A Novel Role for the Soluble Isoform of CTLA-4 in Normal, Dysplastic and Neoplastic Oral and Oropharyngeal Epithelia

SIMPLE SUMMARY: Head and neck cancers have a poor prognosis mainly attributed to late diagnosis when a cure is not possible. Markers that are capable of predicting cancerous changes at an early stage are needed. Here, we quantified the soluble isoform of CTLA-4 (sCTLA-4), a molecule usually described for its immune function, in normal, potentially malignant and malignant oral and oropharyngeal epithelial samples. We report a distinct sCTLA-4 staning pattern and distribution in normal samples indicative of a new role for this molecule in epithelial cell growth and development.

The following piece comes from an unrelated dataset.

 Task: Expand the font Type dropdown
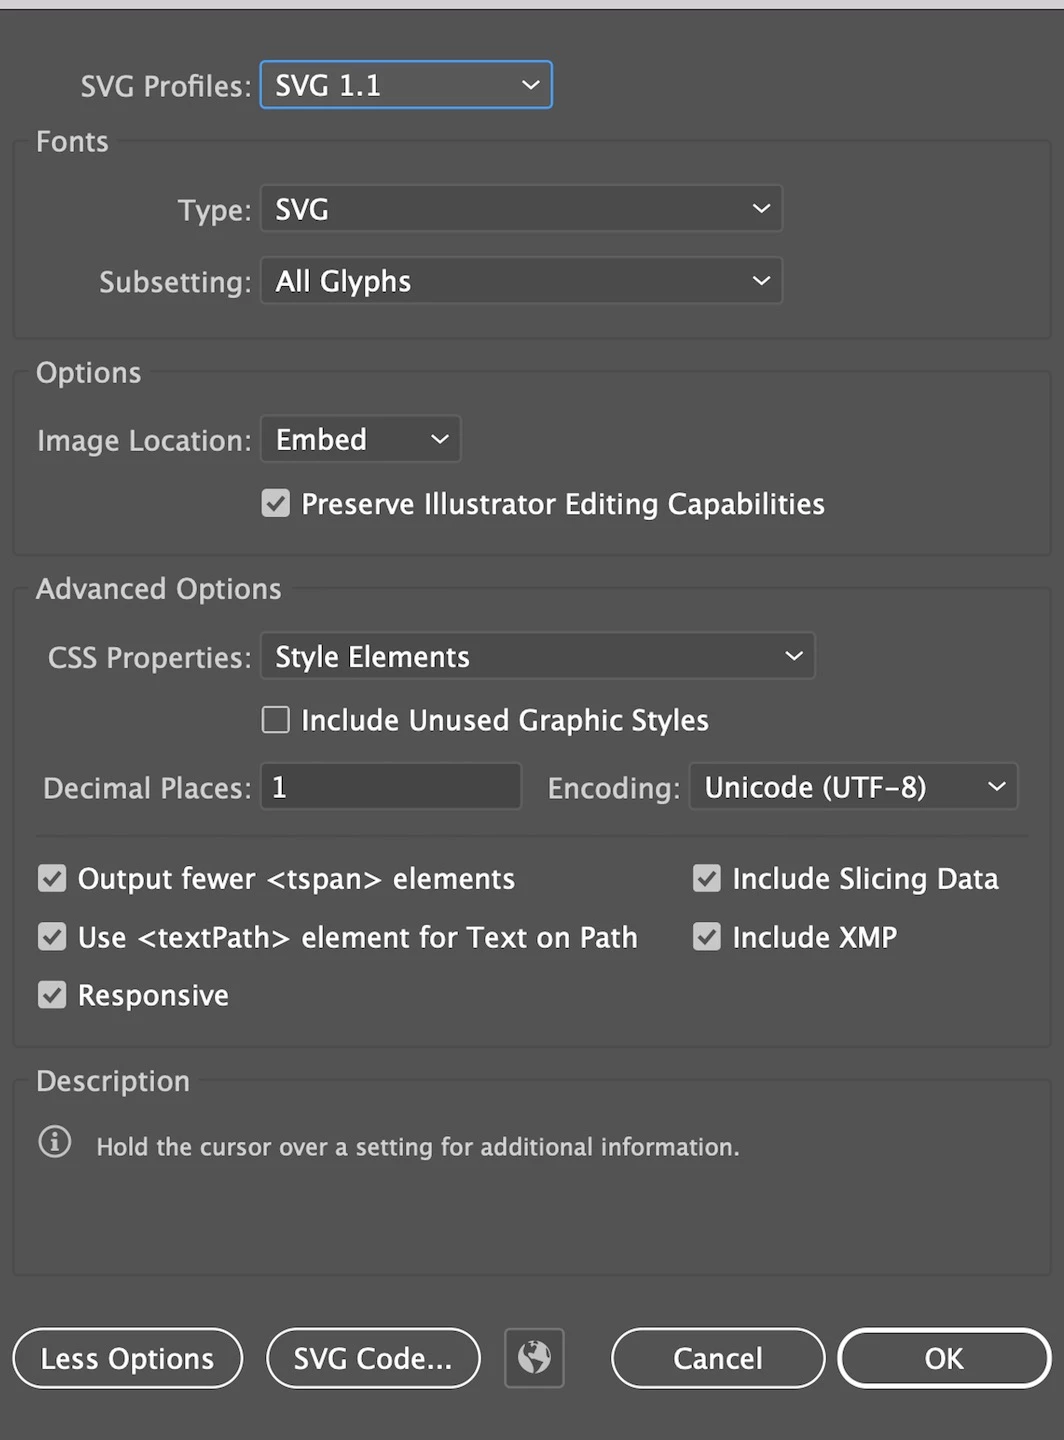tap(521, 209)
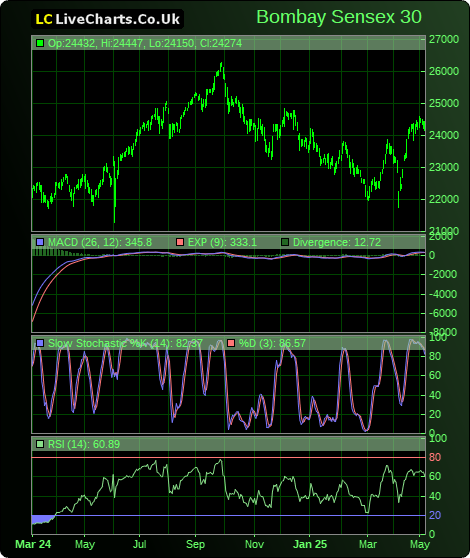Click the green OHLC legend square
This screenshot has height=558, width=470.
pyautogui.click(x=40, y=43)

We also describe significant changes in sCTLA-4 staining in potentially malignant and malignant samples, suggestiong the potential of sCTLA-4 as a predictor of disease progression. ABSTRACT: Background: Head and neck cancer (HNC) has a high mortality rate, with late diagnosis remaining the most important factor affecting patient survival. Therefore, it is imperative to identify markers that aid in early detection and prediction of disease progression. HNCs evade the immune system by different mechanisms, including immune checkpoints. Cytotoxic T-lymphocyte-associated protein-4 (CTLA-4) is an immune checkpoint receptor that downregulates anti-tumour immune responses, with evidence of involvement in HNC. The less studied, alternatively spliced, soluble isoform (sCTLA-4) also plays an immunosuppressive role that contributes to immune escape. We quantified sCTLA-4 in normal, potentially malignant, and malignant oral and oropharyngeal tissues to elucidate any role in tumourigenesis and identify its potential as a biomarker for diagnosis and patient stratification. Methods: Normal, low- and high-grade epithelial dysplasia, and squamous cell carcinoma oral and oropharyngeal biopsies were selectively stained for sCTLA-4 and quantified using the image analysis software QuPath. Results: Distinct sCTLA-4 staining patterns were observed, in which normal epithelial sCTLA-4 expression correlated with keratinocyte differentiation, while disrupted expression, both in intensity and localisation, was observed in dysplastic and neoplastic tissues. Conclusions: Our data indicate an additional, previously unknown role for sCTLA-4 in epithelial cell differentiation and proliferation. Furthermore, our findings suggest the potential of sCTLA-4 as a biomarker for predicting disease progression and patient stratification for targeted HNC therapies.